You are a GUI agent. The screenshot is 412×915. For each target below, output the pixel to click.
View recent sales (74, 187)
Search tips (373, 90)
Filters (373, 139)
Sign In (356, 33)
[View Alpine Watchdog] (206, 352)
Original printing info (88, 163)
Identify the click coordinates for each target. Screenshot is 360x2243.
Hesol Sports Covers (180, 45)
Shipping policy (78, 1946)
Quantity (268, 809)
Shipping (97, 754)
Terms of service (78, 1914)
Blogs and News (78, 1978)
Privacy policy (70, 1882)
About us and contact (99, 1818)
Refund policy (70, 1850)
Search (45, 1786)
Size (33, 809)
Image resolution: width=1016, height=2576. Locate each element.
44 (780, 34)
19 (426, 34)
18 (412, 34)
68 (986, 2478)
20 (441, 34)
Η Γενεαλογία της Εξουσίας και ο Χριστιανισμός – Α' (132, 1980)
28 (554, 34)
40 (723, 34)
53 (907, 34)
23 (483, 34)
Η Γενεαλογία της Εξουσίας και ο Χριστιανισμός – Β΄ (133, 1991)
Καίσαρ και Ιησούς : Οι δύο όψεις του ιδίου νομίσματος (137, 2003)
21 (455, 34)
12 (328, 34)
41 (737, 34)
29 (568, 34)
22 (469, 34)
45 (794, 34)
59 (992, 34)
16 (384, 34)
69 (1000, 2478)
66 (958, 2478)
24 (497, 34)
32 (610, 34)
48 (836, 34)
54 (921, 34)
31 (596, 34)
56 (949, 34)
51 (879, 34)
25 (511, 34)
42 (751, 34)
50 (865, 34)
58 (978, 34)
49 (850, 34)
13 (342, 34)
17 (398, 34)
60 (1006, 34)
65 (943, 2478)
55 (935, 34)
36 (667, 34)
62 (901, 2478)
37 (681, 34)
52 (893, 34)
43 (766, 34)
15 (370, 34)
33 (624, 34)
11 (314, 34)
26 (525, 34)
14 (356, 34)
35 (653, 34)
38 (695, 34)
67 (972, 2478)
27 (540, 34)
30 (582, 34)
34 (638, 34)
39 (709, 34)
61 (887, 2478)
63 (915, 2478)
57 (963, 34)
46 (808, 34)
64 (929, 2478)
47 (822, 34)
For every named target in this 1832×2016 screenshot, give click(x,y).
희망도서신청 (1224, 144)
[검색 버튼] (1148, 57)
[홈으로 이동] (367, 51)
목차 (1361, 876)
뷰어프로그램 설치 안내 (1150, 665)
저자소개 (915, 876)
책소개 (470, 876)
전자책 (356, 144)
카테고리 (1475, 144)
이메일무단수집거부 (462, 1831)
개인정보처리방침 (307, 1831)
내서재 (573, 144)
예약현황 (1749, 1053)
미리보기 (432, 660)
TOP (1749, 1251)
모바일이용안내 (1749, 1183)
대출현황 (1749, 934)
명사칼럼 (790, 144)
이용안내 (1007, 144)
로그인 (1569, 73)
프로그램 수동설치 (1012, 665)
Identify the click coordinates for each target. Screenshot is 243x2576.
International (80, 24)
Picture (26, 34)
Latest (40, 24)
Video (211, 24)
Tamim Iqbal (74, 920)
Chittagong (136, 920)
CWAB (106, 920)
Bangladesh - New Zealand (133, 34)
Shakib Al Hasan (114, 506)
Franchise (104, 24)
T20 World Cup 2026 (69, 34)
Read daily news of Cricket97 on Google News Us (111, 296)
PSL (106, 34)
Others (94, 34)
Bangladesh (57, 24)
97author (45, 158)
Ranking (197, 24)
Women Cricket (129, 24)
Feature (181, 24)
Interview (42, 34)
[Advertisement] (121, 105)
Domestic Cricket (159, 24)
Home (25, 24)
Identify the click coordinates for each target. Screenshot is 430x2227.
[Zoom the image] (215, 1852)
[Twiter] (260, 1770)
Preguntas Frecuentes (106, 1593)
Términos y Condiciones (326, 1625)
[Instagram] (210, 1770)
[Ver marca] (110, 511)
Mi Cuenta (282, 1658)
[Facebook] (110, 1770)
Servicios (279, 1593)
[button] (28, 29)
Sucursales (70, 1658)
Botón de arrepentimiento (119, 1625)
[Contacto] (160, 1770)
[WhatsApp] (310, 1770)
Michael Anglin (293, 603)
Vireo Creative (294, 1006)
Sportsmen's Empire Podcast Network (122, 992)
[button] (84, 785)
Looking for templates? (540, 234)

= = = = = = =

### Work to be completed
Would you return the full set of entries, unchanged in every detail?

### Response to this exercise
You are a GUI agent. The screenshot is 412×915. For each target below, output the pixel to click.
View recent sales (74, 187)
Search tips (373, 90)
Filters (373, 139)
Sign In (356, 33)
[View Alpine Watchdog] (206, 352)
Original printing info (88, 163)
Identify the click coordinates for each target. Screenshot is 360x2243.
Hesol Sports Covers (180, 45)
Shipping policy (78, 1946)
Quantity (268, 809)
Shipping (97, 754)
Terms of service (78, 1914)
Blogs and News (78, 1978)
Privacy policy (70, 1882)
About us and contact (99, 1818)
Refund policy (70, 1850)
Search (45, 1786)
Size (33, 809)
Image resolution: width=1016, height=2576. Locate each element.
44 (780, 34)
19 (426, 34)
18 (412, 34)
68 (986, 2478)
20 (441, 34)
Η Γενεαλογία της Εξουσίας και ο Χριστιανισμός – Α' (132, 1980)
28 (554, 34)
40 (723, 34)
53 (907, 34)
23 (483, 34)
Η Γενεαλογία της Εξουσίας και ο Χριστιανισμός – Β΄ (133, 1991)
Καίσαρ και Ιησούς : Οι δύο όψεις του ιδίου νομίσματος (137, 2003)
21 (455, 34)
12 (328, 34)
41 (737, 34)
29 (568, 34)
22 (469, 34)
45 (794, 34)
59 (992, 34)
16 (384, 34)
69 (1000, 2478)
66 (958, 2478)
24 (497, 34)
32 (610, 34)
48 (836, 34)
54 (921, 34)
31 (596, 34)
56 (949, 34)
51 (879, 34)
25 (511, 34)
42 (751, 34)
50 (865, 34)
58 (978, 34)
49 (850, 34)
13 (342, 34)
17 (398, 34)
60 (1006, 34)
65 (943, 2478)
55 (935, 34)
36 (667, 34)
62 (901, 2478)
37 (681, 34)
52 (893, 34)
43 (766, 34)
15 (370, 34)
33 (624, 34)
11 (314, 34)
26 (525, 34)
14 (356, 34)
35 (653, 34)
38 (695, 34)
67 (972, 2478)
27 (540, 34)
30 (582, 34)
34 (638, 34)
39 (709, 34)
61 (887, 2478)
63 (915, 2478)
57 (963, 34)
46 (808, 34)
64 (929, 2478)
47 (822, 34)
For every named target in this 1832×2016 screenshot, give click(x,y).
희망도서신청 (1224, 144)
[검색 버튼] (1148, 57)
[홈으로 이동] (367, 51)
목차 (1361, 876)
뷰어프로그램 설치 안내 (1150, 665)
저자소개 (915, 876)
책소개 (470, 876)
전자책 (356, 144)
카테고리 (1475, 144)
이메일무단수집거부 (462, 1831)
개인정보처리방침 (307, 1831)
내서재 (573, 144)
예약현황 (1749, 1053)
미리보기 (432, 660)
TOP (1749, 1251)
모바일이용안내 (1749, 1183)
대출현황 (1749, 934)
명사칼럼 (790, 144)
이용안내 (1007, 144)
로그인 (1569, 73)
프로그램 수동설치 (1012, 665)
Identify the click coordinates for each target. Screenshot is 243x2576.
International (80, 24)
Picture (26, 34)
Latest (40, 24)
Video (211, 24)
Tamim Iqbal (74, 920)
Chittagong (136, 920)
CWAB (106, 920)
Bangladesh - New Zealand (133, 34)
Shakib Al Hasan (114, 506)
Franchise (104, 24)
T20 World Cup 2026 (69, 34)
Read daily news of Cricket97 on Google News Us (111, 296)
PSL (106, 34)
Others (94, 34)
Bangladesh (57, 24)
97author (45, 158)
Ranking (197, 24)
Women Cricket (129, 24)
Feature (181, 24)
Interview (42, 34)
[Advertisement] (121, 105)
Domestic Cricket (159, 24)
Home (25, 24)
Identify the click coordinates for each target. Screenshot is 430x2227.
[Zoom the image] (215, 1852)
[Twiter] (260, 1770)
Preguntas Frecuentes (106, 1593)
Términos y Condiciones (326, 1625)
[Instagram] (210, 1770)
[Ver marca] (110, 511)
Mi Cuenta (282, 1658)
[Facebook] (110, 1770)
Servicios (279, 1593)
[button] (28, 29)
Sucursales (70, 1658)
Botón de arrepentimiento (119, 1625)
[Contacto] (160, 1770)
[WhatsApp] (310, 1770)
Michael Anglin (293, 603)
Vireo Creative (294, 1006)
Sportsmen's Empire Podcast Network (122, 992)
[button] (84, 785)
Looking for templates? (540, 234)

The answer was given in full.